Время с 1961 по 1991 год характеризуется, на мой взгляд, прежде всего вот чем: никогда еще русское общественное бытие так сильно не расходилось с общественным сознанием. Сознание после оттепели ушагало очень далеко и усилиями журналов «Польская мода», «Чешское фото» и «Иностранная литература» почти сравнялось с западным. Как случился фестиваль 1956 года, как стало понятно, что у иностранцев все на месте и даже дети от них получаются, — так советская ментальность и дефлорировалась. А тут Кафку напечатали и Вайду показали. Ахти! Но в том-то и проблема, что если перемены в общественном сознании избыть очень трудно (хотя можно, как показывает наше время), то бытие загнать в прежние рамки — раз плюнуть. Максимум наших бунтарских способностей — выход на площадь впятером или голодовка в расширенном составе. И потому в 1964 году все прошло без сучка, без задоринки: новополучившихся умных, свободных, начитанных, даже в каком-то смысле сексуально раскрепощенных людей загнали в прежнюю казарму, чуть подновленную и проветренную, соотносившуюся с прошедшей эпохой примерно как хрущевка с коммуналкой. Свободы побольше, уюта тоже, но до коттеджа в пригороде или фермы на природе по-прежнему далеко.
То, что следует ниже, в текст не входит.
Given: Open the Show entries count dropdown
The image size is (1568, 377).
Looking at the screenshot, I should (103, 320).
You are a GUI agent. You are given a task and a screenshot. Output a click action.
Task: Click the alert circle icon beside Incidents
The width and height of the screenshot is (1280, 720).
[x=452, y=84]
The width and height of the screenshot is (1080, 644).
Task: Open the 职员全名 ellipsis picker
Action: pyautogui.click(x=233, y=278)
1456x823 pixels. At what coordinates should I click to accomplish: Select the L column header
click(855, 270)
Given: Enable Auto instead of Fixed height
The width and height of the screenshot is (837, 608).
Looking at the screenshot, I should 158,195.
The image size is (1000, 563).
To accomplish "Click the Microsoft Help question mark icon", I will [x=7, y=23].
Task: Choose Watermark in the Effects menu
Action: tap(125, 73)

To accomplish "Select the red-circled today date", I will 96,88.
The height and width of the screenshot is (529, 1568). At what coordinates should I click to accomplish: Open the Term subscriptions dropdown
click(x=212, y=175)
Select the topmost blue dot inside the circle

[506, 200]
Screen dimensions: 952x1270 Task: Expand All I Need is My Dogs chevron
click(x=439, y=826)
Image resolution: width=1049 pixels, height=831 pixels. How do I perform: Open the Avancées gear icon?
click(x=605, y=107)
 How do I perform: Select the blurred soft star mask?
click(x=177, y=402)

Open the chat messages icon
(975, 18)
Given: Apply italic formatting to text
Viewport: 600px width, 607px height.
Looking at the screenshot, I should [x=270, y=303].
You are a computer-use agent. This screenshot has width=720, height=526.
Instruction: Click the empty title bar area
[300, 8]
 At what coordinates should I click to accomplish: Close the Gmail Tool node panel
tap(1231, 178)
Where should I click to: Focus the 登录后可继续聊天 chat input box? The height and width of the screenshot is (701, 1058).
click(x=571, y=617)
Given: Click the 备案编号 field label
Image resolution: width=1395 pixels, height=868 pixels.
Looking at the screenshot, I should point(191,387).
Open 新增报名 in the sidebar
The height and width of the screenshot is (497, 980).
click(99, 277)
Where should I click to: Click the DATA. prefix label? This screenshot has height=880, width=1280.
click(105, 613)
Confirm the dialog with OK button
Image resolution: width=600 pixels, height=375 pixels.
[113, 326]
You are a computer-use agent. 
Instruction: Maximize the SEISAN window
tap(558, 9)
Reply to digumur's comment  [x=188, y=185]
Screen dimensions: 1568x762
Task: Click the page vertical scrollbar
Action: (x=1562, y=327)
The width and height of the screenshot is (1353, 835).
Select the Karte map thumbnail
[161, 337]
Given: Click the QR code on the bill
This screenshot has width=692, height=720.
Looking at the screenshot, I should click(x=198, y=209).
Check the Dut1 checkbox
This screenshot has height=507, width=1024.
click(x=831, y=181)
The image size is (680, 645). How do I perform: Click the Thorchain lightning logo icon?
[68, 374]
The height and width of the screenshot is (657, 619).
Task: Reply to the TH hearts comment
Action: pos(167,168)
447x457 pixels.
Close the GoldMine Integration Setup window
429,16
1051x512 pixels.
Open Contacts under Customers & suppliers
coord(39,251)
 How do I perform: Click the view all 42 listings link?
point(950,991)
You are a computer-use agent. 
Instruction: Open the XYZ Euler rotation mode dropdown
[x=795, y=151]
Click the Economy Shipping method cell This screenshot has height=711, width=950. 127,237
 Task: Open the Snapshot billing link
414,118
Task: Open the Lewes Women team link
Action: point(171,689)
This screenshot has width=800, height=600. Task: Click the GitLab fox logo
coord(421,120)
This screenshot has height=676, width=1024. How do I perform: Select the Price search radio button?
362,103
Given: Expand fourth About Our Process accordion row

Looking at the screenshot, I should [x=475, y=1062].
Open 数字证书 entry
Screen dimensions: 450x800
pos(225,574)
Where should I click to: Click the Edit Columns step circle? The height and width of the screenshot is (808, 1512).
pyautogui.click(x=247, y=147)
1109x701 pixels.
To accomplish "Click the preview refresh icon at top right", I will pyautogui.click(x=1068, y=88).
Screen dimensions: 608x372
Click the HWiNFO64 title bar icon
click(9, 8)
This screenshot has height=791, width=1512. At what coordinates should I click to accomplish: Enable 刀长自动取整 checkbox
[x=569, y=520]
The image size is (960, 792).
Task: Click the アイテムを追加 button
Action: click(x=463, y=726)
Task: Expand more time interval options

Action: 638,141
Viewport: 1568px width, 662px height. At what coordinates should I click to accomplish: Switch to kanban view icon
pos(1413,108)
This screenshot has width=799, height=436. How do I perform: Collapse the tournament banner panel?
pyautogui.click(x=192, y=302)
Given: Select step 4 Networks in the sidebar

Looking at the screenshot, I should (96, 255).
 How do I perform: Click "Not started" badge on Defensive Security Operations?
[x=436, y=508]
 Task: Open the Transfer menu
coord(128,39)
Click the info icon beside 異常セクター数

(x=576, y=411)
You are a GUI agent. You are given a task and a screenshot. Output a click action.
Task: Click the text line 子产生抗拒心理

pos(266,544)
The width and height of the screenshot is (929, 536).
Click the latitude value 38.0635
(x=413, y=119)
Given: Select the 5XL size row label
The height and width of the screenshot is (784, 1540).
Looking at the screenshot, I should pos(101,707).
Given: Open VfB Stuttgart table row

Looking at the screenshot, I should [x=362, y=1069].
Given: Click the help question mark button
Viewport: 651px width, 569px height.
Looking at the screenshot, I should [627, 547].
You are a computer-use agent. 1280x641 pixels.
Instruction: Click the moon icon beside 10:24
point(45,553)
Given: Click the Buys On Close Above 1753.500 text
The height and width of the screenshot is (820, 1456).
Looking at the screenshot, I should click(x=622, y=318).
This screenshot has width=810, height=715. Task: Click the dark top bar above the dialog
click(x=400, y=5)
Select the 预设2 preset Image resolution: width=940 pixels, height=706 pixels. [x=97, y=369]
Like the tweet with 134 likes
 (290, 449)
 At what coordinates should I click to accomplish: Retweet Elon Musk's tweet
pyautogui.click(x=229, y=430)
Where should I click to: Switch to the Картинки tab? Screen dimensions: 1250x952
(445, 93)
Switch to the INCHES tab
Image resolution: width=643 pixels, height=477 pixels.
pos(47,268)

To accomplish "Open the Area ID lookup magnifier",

Ходить в ярме, не нюхавши свободы, можно и даже приятно, но подвергаться тысяче бытовых унижений, участвовать в идиотских ритуалах и голосовать на идиотских собраниях, имея опыт свобод, надежд и сексуальной раскрепощенности, — совершенно невыносимо. Никогда еще в России не было столько интеллигенции. И никогда еще в мире не было страны, в которой такое умное население вынуждено было в свои лучшие годы все время видеть и совершать такие глупости.
Жизнь тогдашнего человека протекала в двух планах, и никогда они не были так друг от друга независимы: 1961–1991 годы — апофеоз двоемыслия, время самой откровенной двойной морали. И беспрецедентный цинизм взрослых, дикая, немотивированная жестокость детей в школах, бесчисленные анекдоты и патологический интерес к самым темным тайникам души были единственно логичным ответом на такое раздвоение. Тогдашний советский человек, если он хоть раз в жизни о чем-нибудь задумывался и читал более трех книг, вынужден был постоянно презирать себя за фарс, в котором участвует, и за страх расстаться с тем шатким уютом, который имеет. Вспомните, это ведь было еще и уютное время. И шагать из этого уюта — на площадь, через границу — так мучительно не хотелось! Состояние тогдашнего интеллектуала безошибочно диагностировали Володин и Данелия в невиннейшем, казалось бы, «Осеннем марафоне»: умница герой постоянно загонял себя в идиотские положения, потому что ни в каких других он бы просто не выжил. Тогда, если помните, была целая серия картин и повестей о кротком, тихом человеке, которому вдруг надоело терпеть, но реальность тут же ставила его на место. «Шире шаг, маэстро!» Шукшина, «Слезы капали» того же Данелия да отчасти и «Чужие письма» гениального Авербаха… В общем, главная черта эпохи — пугающий разрыв между интеллектуальностью личной жизни и нарастающим маразмом общественной.